Recorded information »

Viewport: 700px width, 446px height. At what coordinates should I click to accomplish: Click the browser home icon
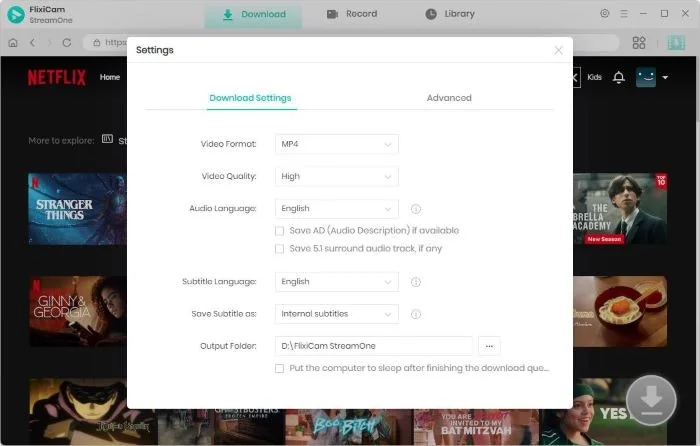coord(13,43)
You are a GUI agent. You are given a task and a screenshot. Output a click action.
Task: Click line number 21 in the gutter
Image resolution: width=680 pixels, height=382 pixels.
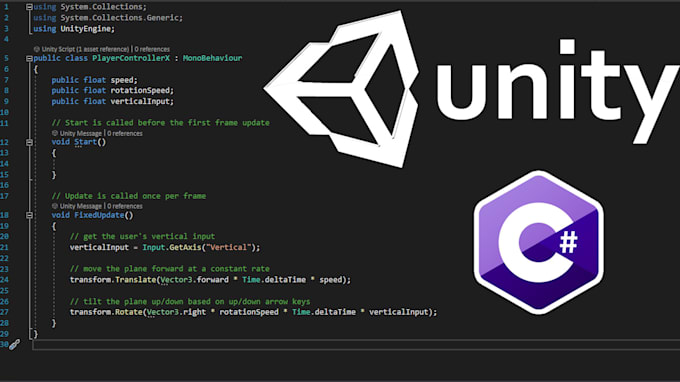tap(4, 248)
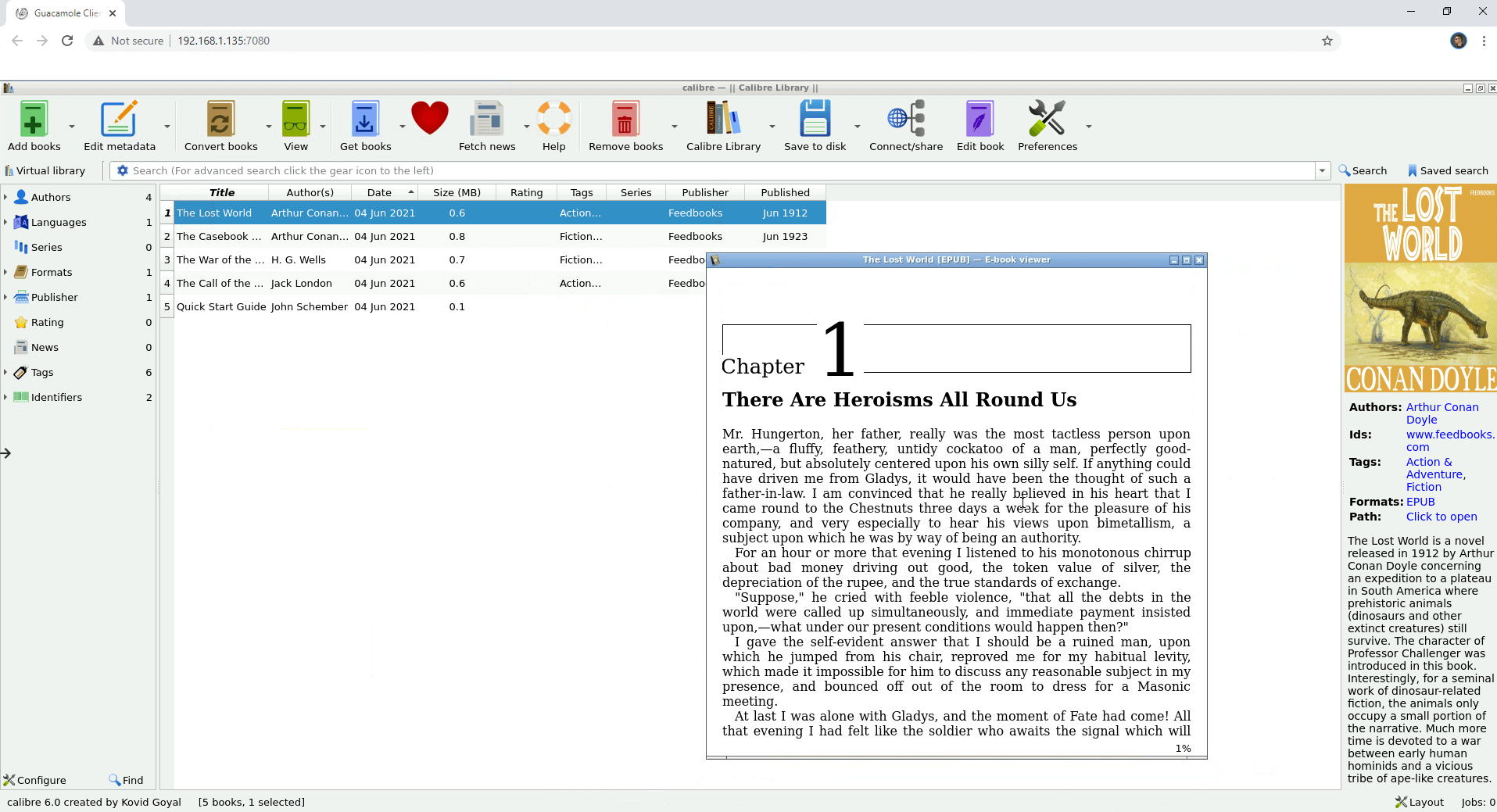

What you are asked to do »
Copy every line of the data exactly as written, excluding the pictures.

Answer space »
Viewport: 700px width, 446px height. At what coordinates should I click to accomplish: Click the browser home icon
coord(13,43)
You are a GUI agent. You are given a task and a screenshot. Output a click action.
Task: Click line number 21 in the gutter
Image resolution: width=680 pixels, height=382 pixels.
tap(4, 248)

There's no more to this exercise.